BERLIN, (Reuters) - A recession in Germany’s manufacturing sector worsened in July with the performance of goods producers dropping to the lowest level in seven years, a survey showed on Wednesday, suggesting a deteriorating growth outlook for Europe’s largest economy.
Markit’s flash composite Purchasing Managers’ Index (PMI), which tracks the manufacturing and services sectors that together account for more than two thirds of the economy, fell to 51.4 from 52.6 in the previous month.
That undershot analysts’ consensus forecast of 52.3 and was the lowest reading since March, though it still remained above
the 50 mark that separates growth from contraction.
The drop was driven by a decline of the manufacturing sub-index which fell to 43.1 from 45.0. The latest reading was the lowest since July 2012.

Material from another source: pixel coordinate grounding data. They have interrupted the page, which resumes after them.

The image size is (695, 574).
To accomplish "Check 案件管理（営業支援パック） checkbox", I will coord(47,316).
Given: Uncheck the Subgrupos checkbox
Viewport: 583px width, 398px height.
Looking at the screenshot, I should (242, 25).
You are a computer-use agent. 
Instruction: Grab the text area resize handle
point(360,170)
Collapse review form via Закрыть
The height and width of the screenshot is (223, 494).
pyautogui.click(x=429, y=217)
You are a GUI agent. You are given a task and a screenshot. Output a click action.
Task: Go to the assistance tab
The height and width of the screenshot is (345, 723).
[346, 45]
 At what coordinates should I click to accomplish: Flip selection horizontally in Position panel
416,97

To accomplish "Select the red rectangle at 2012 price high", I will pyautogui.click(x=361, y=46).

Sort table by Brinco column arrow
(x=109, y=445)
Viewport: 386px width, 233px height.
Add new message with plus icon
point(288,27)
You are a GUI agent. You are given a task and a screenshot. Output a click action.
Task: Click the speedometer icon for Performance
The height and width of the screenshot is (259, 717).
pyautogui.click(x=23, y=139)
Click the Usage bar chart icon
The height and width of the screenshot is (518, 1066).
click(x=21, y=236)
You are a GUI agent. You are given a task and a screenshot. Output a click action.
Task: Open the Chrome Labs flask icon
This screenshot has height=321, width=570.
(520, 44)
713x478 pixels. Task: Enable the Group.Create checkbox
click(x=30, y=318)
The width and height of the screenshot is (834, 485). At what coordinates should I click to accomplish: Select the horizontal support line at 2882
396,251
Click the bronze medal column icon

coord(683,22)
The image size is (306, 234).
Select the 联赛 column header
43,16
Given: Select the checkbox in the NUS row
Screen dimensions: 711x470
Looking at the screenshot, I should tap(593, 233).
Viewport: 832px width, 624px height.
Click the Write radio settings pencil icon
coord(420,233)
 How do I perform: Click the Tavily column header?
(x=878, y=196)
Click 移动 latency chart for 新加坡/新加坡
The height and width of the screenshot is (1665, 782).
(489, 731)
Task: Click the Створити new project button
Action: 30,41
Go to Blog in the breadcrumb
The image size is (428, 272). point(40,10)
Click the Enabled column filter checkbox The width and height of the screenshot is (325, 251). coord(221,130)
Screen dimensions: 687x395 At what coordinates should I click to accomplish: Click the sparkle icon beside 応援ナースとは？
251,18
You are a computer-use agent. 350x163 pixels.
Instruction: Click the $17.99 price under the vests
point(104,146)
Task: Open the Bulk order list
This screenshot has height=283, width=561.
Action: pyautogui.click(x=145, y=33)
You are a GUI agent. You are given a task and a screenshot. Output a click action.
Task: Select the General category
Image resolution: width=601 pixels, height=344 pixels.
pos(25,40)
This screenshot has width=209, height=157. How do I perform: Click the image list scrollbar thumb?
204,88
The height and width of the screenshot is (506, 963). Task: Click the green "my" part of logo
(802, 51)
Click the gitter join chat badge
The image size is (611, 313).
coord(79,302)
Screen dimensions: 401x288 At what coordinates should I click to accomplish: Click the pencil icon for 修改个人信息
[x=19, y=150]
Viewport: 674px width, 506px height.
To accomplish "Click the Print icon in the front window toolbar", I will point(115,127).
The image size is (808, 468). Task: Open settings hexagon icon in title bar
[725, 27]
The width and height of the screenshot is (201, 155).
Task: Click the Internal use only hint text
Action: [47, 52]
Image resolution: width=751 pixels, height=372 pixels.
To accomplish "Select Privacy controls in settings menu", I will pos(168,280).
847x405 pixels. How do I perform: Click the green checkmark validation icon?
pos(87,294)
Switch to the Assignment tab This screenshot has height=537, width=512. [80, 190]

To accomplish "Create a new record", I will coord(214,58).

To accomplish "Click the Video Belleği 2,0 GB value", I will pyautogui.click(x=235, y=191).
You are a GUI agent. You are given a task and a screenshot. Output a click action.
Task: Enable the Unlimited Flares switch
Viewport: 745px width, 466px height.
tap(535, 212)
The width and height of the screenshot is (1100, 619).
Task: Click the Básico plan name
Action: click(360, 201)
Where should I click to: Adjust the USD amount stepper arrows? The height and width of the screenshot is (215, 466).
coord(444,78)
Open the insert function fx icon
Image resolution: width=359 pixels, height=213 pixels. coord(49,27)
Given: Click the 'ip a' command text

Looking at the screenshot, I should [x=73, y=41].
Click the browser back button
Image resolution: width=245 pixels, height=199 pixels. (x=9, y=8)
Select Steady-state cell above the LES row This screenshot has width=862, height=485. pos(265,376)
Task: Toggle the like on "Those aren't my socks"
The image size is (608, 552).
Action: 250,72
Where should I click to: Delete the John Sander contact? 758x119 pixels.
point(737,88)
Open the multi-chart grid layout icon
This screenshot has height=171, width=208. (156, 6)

“The health of German manufacturing went from bad to worse in July,” said Phil Smith, Principal Economist at IHS Markit. He pointed to an accelerated drop in export orders, the most marked seen in over a decade.
“The automobile industry is the business sector which is under pressure the most,” IHS Markit economist Chris Williamson
said. He blamed trade disputes, Brexit and falling demand from abroad for German cars as well as other industrial products.
The survey figures and other economic data from Germany suggest a slight contraction of gross domestic product in both
the second and third quarter which together would be viewed as a technical recession, Williamson said.
The contagion of the manufacturing crisis to other sectors of the economy so far had remained limited, however, as Germany’s solid labor market and robust household spending were providing a buffer against external shocks.
“The services sector remains encouragingly resilient,” Williamson said.
The PMI sub-index for business activity in services eased slightly to 55.4 from 55.8 in June.
The German government expects overall economic growth of 0.5 percent this year and a rebound to 1.5 percent in 2020.